I want to write this in summation notation.
$$p_1p_2+p_1p_3+...+p_1p_n+p_2p_3+p_2p_4+...+p_2p_n+...+p_{n-1}p_n$$
is it
$$\sum_{i=1}^{n-1}\sum_{j=i+1}^{n}p_ip_j \quad ?$$
or
$$\sum_{i=1}^{n-1}\sum_{j=1}^{n}p_ip_{i+j} \quad ?$$
or both wrong?
I want to write this in product notation.
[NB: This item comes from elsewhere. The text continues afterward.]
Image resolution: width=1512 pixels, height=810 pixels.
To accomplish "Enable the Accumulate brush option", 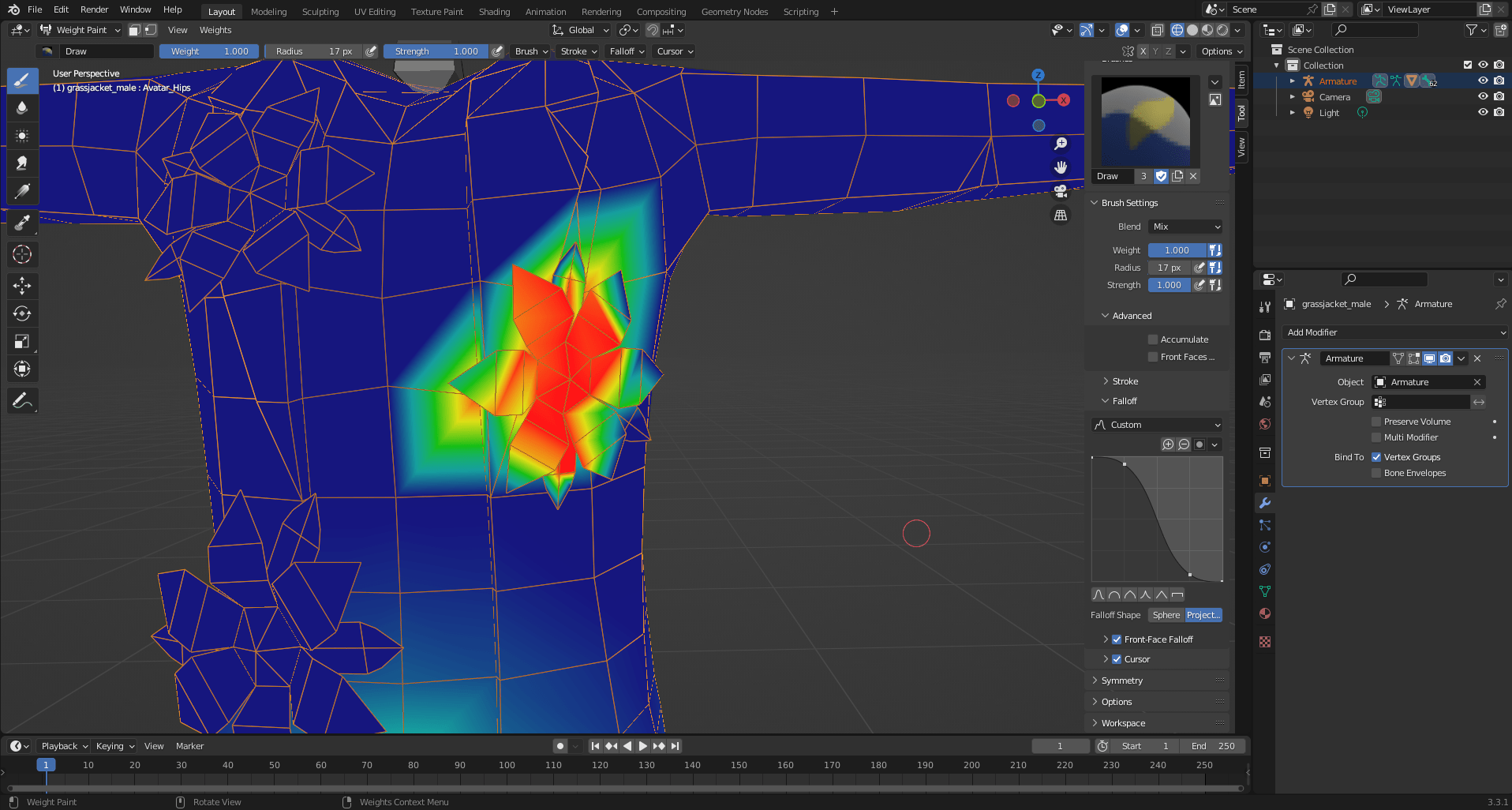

$$(1-p_1p_2)(1-p_1p_3)...(1-p_1p_n)(1-p_2p_3)(1-p_2p_4)...(1-p_2p_n)...(1-p_{n-1}p_n)$$
is it
$$\prod_{i=1}^{n-1}\prod_{j=i+1}^{n}(1-p_ip_j) \quad ?$$
or
$$\prod_{i=1}^{n-1}\prod_{j=1}^{n}(1-p_ip_{i+j}) \quad ?$$
or both wrong?
 A: For the sums: your first expression is correct, while your second expression should take the limit of the $j$-sum to be $n-i$.
Likewise the products: the limit of your second expression's $j$-product should be $n-i$.
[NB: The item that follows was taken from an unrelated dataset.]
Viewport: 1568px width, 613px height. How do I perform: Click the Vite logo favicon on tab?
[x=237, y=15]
As Exodd says, it's clearer just to use $$\sum_{1 \leq i < j \leq n}$$
A: The first double sum $$\sum_{i=1}^{n-1}\sum_{j=i+1}^{n}p_ip_j$$ is quite ok. 

It is useful to recall the validity of
  \begin{align*}
\sum_{i=1}^{n-1}\sum_{j=i+1}^{n}p_ip_j=\sum_{1\leq i<j\leq n}p_ip_j=\sum_{j=2}^n\sum_{i=1}^{j-1}p_ip_j
\end{align*}

The second double sum $$\sum_{i=1}^{n-1}\sum_{j=1}^{n}p_ip_{i+j}$$ is not correct. When looking at the term with index $i=n-1$ and $j=n$ we obtain $$p_{n-1}p_{2n-1}$$ which is not part of $$p_1p_2+p_1p_3+...+p_1p_n+p_2p_3+p_2p_4+...+p_2p_n+...+p_{n-1}p_n$$

We have quite the same situation when looking at the products. Again, it is useful to recall the validity of
  \begin{align*}
\prod_{i=1}^{n-1}\prod_{j=i+1}^{n}(1-p_ip_j)=\prod_{1\leq i<j\leq n}(1-p_ip_j)=\prod_{j=2}^n\prod_{i=1}^{j-1}(1-p_ip_j)
\end{align*}